--- What is being asked ---
For this exercise, the lines from the one with "You are a computer-use" through the end of the material below must be output exactly, without pictures.

--- The input ---
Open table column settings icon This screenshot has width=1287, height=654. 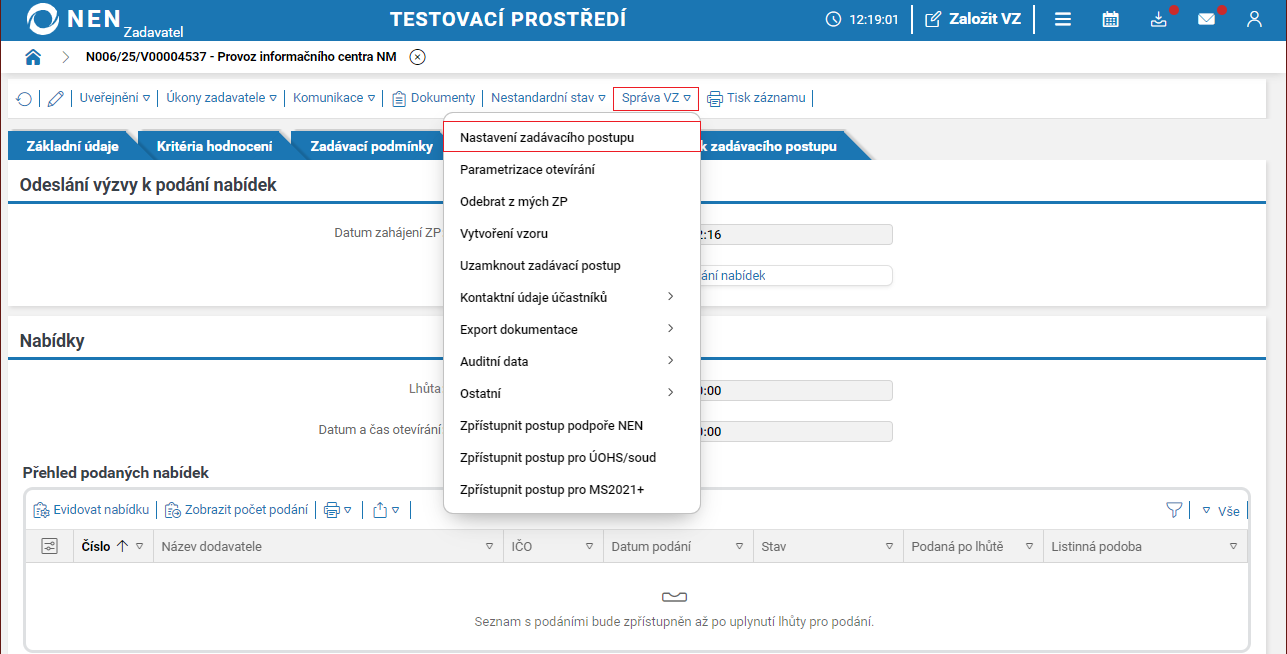49,546
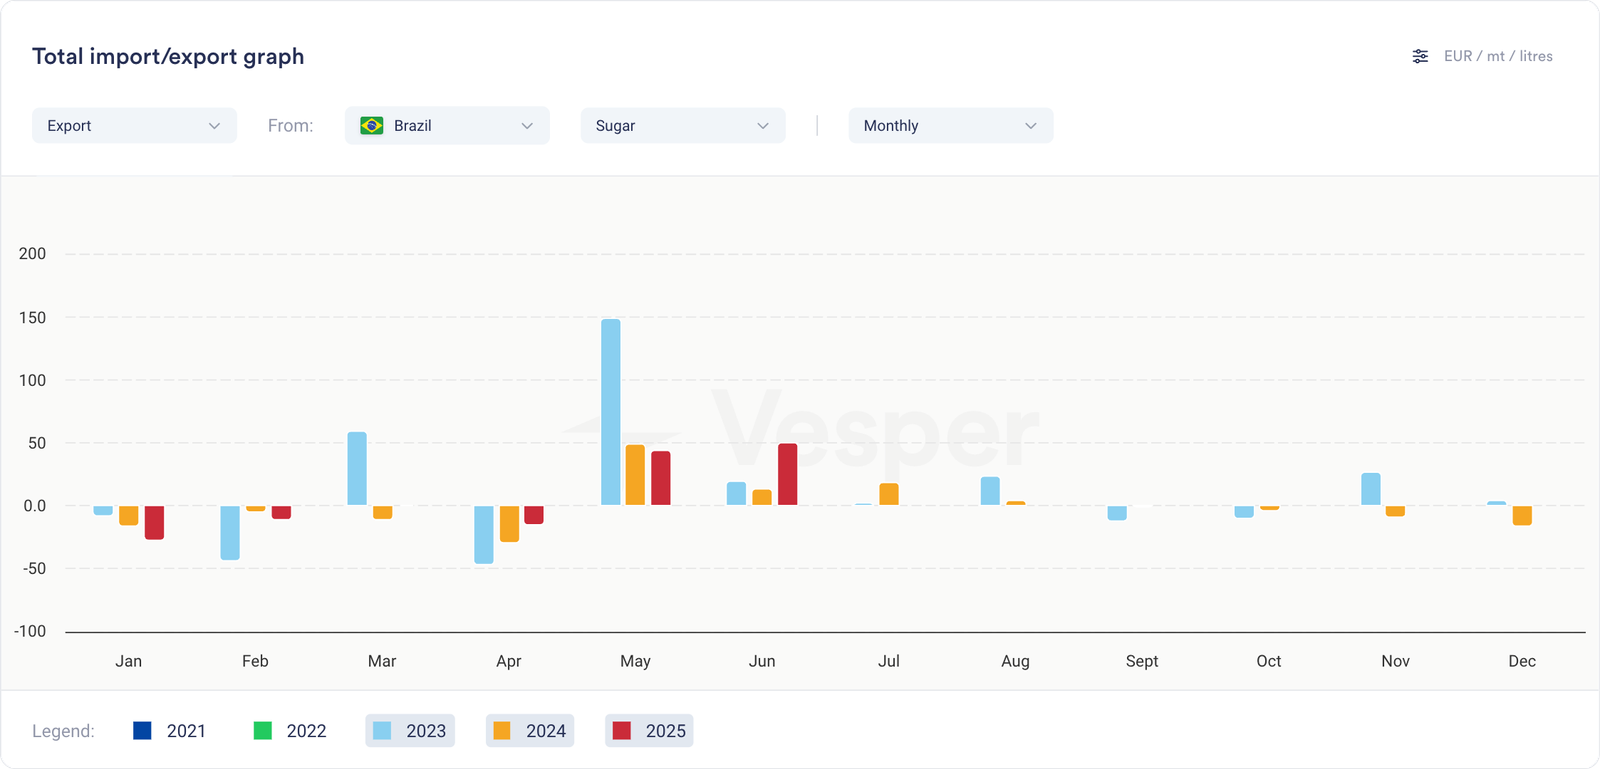Click the 2023 bar for April
The width and height of the screenshot is (1600, 769).
click(x=484, y=534)
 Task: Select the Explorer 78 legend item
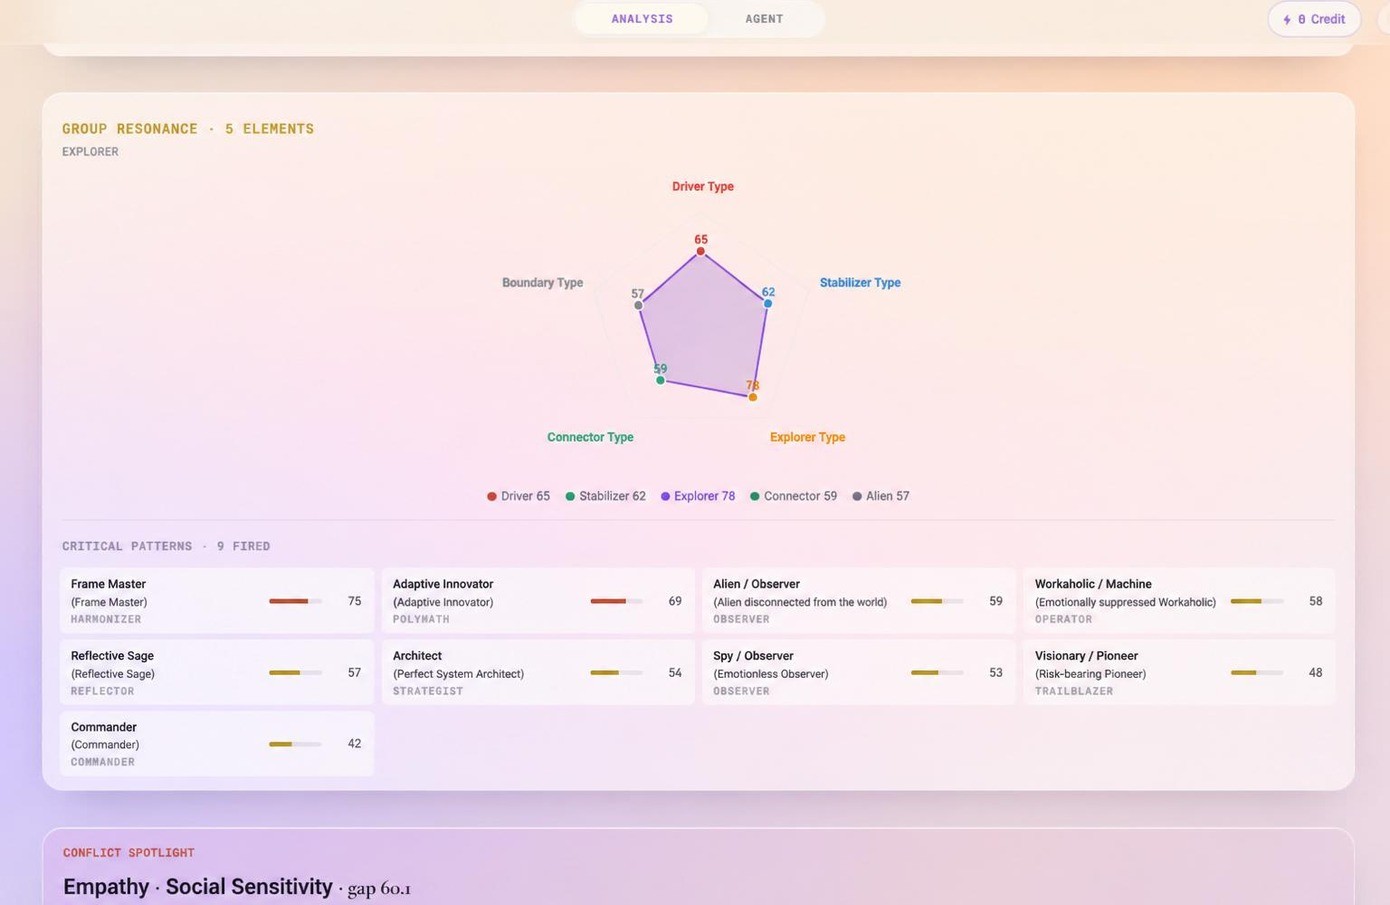[697, 496]

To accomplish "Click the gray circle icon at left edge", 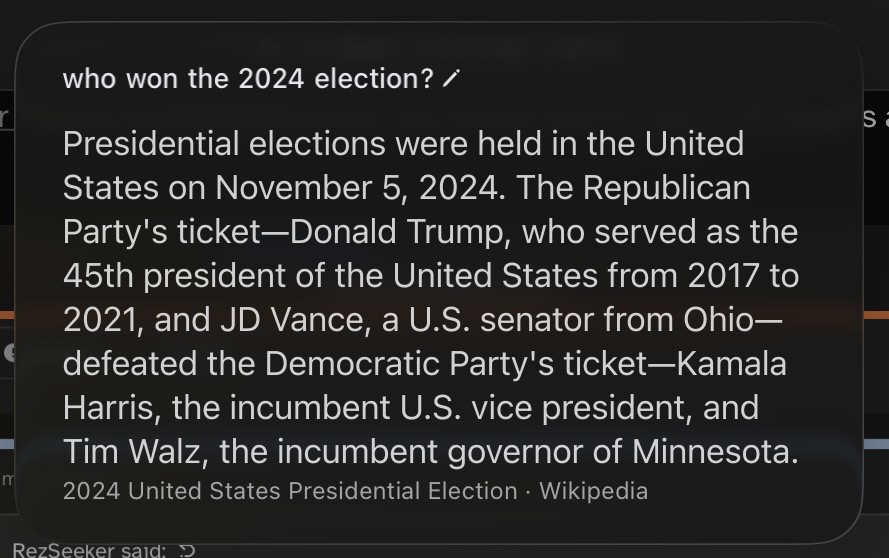I will 9,353.
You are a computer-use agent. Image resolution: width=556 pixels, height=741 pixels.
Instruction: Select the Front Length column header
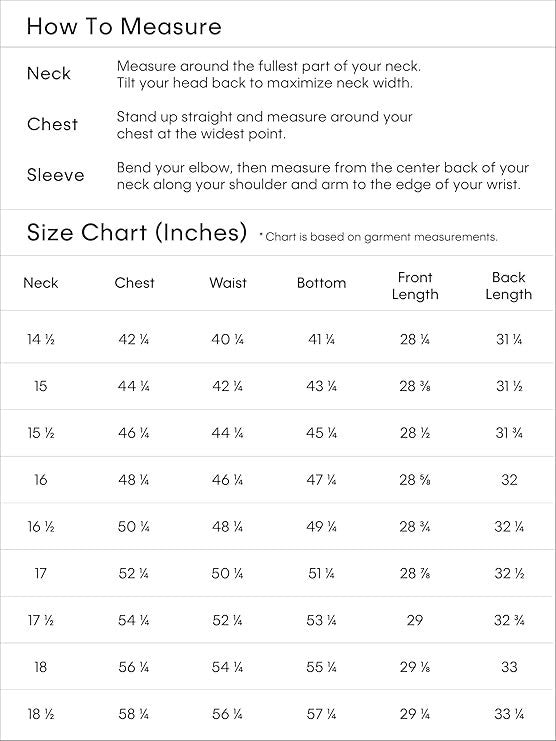pos(415,285)
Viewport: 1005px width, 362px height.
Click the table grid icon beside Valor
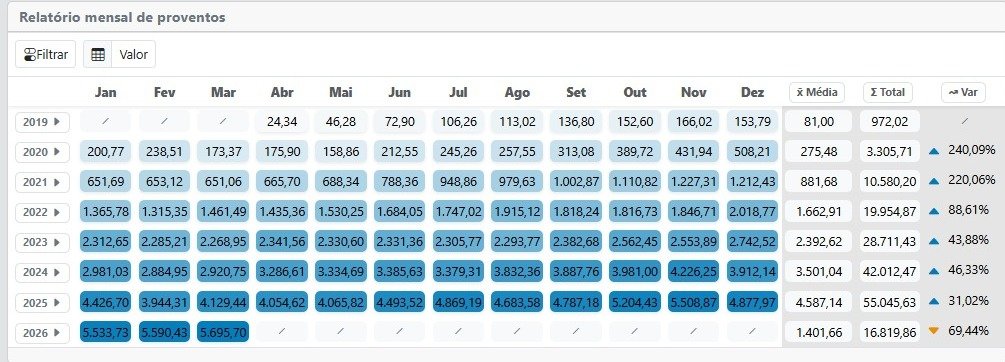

--- Result of this task ---
You are a computer-use agent. Image resolution: width=556 pixels, height=741 pixels.
Instruction: Select the Front Length column header
pos(415,285)
Viewport: 1005px width, 362px height.
Click the table grid icon beside Valor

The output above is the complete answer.